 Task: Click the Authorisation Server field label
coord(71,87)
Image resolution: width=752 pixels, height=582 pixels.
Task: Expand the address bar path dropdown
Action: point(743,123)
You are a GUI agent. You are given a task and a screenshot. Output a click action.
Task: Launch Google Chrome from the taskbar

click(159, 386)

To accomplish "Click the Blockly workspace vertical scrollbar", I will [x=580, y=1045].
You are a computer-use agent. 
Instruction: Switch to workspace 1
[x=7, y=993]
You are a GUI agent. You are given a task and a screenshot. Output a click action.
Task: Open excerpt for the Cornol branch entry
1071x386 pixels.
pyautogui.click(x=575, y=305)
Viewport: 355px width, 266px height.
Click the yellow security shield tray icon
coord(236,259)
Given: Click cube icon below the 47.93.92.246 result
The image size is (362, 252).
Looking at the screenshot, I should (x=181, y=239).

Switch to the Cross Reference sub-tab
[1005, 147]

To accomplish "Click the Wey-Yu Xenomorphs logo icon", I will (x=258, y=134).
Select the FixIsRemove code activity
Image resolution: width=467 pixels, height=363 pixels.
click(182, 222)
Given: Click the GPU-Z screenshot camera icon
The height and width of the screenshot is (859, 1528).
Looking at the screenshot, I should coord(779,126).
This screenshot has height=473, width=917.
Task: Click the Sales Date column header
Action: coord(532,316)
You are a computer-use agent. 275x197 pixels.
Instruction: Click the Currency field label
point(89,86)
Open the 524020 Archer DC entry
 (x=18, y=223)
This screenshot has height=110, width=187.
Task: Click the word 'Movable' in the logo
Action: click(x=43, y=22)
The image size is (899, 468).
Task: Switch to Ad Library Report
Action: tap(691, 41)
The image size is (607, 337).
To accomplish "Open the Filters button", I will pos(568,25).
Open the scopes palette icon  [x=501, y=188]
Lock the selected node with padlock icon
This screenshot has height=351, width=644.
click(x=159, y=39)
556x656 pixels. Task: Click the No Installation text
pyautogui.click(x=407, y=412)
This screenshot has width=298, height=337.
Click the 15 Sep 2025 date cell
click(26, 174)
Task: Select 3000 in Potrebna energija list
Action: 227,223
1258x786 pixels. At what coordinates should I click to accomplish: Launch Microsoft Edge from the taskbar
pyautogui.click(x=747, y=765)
——
> Task instructions: Reproduce without alteration the lines of the items running from the one containing "The image size is (607, 337)." through the final line, both inclusive.

> Result for this task:
The image size is (607, 337).
To accomplish "Open the Filters button", I will pos(568,25).
Open the scopes palette icon  [x=501, y=188]
Lock the selected node with padlock icon
This screenshot has height=351, width=644.
click(x=159, y=39)
556x656 pixels. Task: Click the No Installation text
pyautogui.click(x=407, y=412)
This screenshot has width=298, height=337.
Click the 15 Sep 2025 date cell
click(26, 174)
Task: Select 3000 in Potrebna energija list
Action: 227,223
1258x786 pixels. At what coordinates should I click to accomplish: Launch Microsoft Edge from the taskbar
pyautogui.click(x=747, y=765)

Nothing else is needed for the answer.